LAM constitutes <1% of cases of diffuse parenchymal lung disease. This disease affects predominantly women in reproductive age, with a mean age of 40 years at diagnosis, although it has also been described in postmenopausal women.^4,5 LAM is associated with TSC and affects up to 40% of women with TSC.^5,6 LAM is rarely reported in men, with only four biopsy-proven cases, three of whom likely had TSC.⁷

The most common presenting symptom is progressive dyspnea, followed by cough and hemoptysis.^4,8 Complications associated with LAM include spontaneous pneumothorax in up to 70% of patients and lymphatic obstruction (chylothorax, chyloperitoneum, chylopericardium, and chyluria).^4,5,8 Renal angiomyolipomas occur in 30% to 60% of patients with sporadic LAM⁴ and 93% of patients with TSC and LAM. Retroperitoneal and mediastinal lymphangioleiomyomas can also be seen along the lymphatic routes and with nodal involvement.^4,9 Pulmonary function tests often show an obstructive or mixed pattern with increased gas volumes and reduced diffusing capacity, but a third of patients have a restrictive pattern or normal tests.^4,5,10

Radiologic findings include diffuse bilateral thin-walled cysts usually ranging from 0.2 to 2.0 cm in diameter on high-resolution chest computerized tomography scan (HRCT) (Fig. 71.1). Diffuse bilateral reticular infiltrates are seen in 80% of patients, pneumothorax in 30% to 40% of patients, and pleural effusion in 10% to 20% of patients. Hyperinflation is common.

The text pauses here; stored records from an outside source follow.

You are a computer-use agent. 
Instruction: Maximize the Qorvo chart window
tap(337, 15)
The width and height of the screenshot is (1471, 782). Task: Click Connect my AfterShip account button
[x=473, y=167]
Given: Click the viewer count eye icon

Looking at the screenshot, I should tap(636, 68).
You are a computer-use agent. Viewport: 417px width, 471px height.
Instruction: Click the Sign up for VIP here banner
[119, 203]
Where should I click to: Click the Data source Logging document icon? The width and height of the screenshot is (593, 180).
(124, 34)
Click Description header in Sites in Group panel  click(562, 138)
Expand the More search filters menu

Grossly, LAM is characterized by diffuse bilateral cysts usually <2 cm in greatest dimension, but 10 cm in diameter cysts have been reported (Fig. 71.1).

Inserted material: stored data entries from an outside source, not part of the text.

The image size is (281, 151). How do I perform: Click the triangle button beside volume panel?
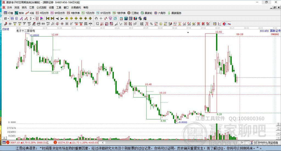coord(4,138)
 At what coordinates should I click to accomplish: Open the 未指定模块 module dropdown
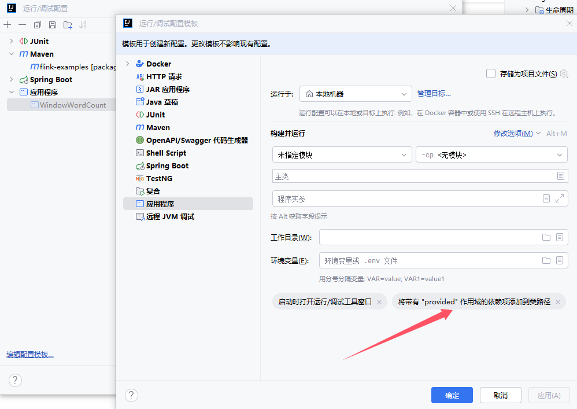pos(342,155)
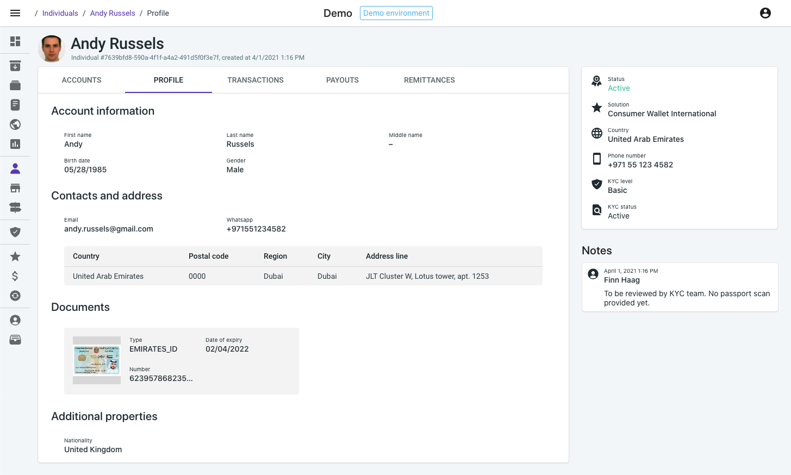Open the dashboard grid icon in sidebar
This screenshot has width=791, height=475.
click(15, 41)
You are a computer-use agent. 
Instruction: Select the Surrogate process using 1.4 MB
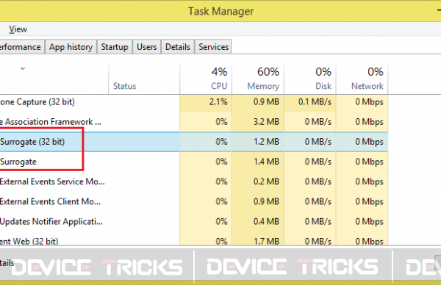coord(194,162)
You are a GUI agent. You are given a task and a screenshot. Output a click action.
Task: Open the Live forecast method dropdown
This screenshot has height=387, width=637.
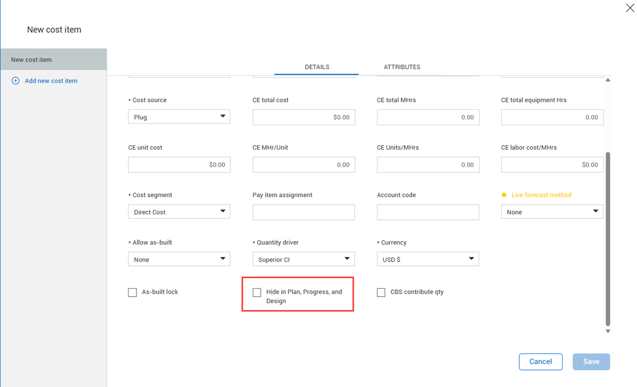552,212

Histologically, thin-walled cysts are distributed throughout the lung. The walls of the cysts are lined by a nodular proliferation of cells (Fig. 71.2). Sometimes, it is difficult to appreciate the bundles of cells, which may appear inconspicuously at the cyst edges. LAM cells are variably round and epithelioid or spindled, with only minimal pleomorphism (Fig. 71.2). Nuclei are oval to cigar shaped, with fine to vesicular chromatin. Mitotic figures are rare. Cytoplasm is eosinophilic and moderately abundant and may show perinuclear vacuoles. LAM cells may infiltrate the blood vessels resulting in accumulation of hemosiderophages. In cases complicated by pneumothorax, the pleura may show reactive eosinophilic pleuritis. Lungs of patients with TSC may also show additional lesions including micronodular pneumocyte hyperplasia (MNPH) (Fig. 71.3), clear cell tumor, angiomyolipoma, and localized angiomyolipoma-like infiltrative lesions.^1,11,12

The histologic findings of LAM are distinctive enough to confirm the diagnosis on a transbronchial biopsy, although they can be very subtle. Recognizing a smooth muscle cell proliferation distinct from the normal smooth muscle of vessels or airways is key and can be aided by immunostaining these cells with markers such as HMB45 and β-catenin, typically negative in normal smooth muscle.¹³

Immunohistochemical studies show that LAM cells are usually strongly and diffusely reactive with antibodies to smooth muscle actin (SMA), desmin, and vimentin (Fig. 71.4). They can also be reactive


to ER and PR.¹⁴ The distinctive feature is immunoreactivity with HMB45 and MART-1 (melan-A), usually focal in the epithelioid LAM cells. β-catenin and cathepsin-κ are other useful diagnostic markers, shown to be more sensitive than HMB45 and ER/PR, and also specific when compared to entities that may enter the differential diagnosis of cystic lesions such as pulmonary Langerhans cell histiocytosis and emphysema.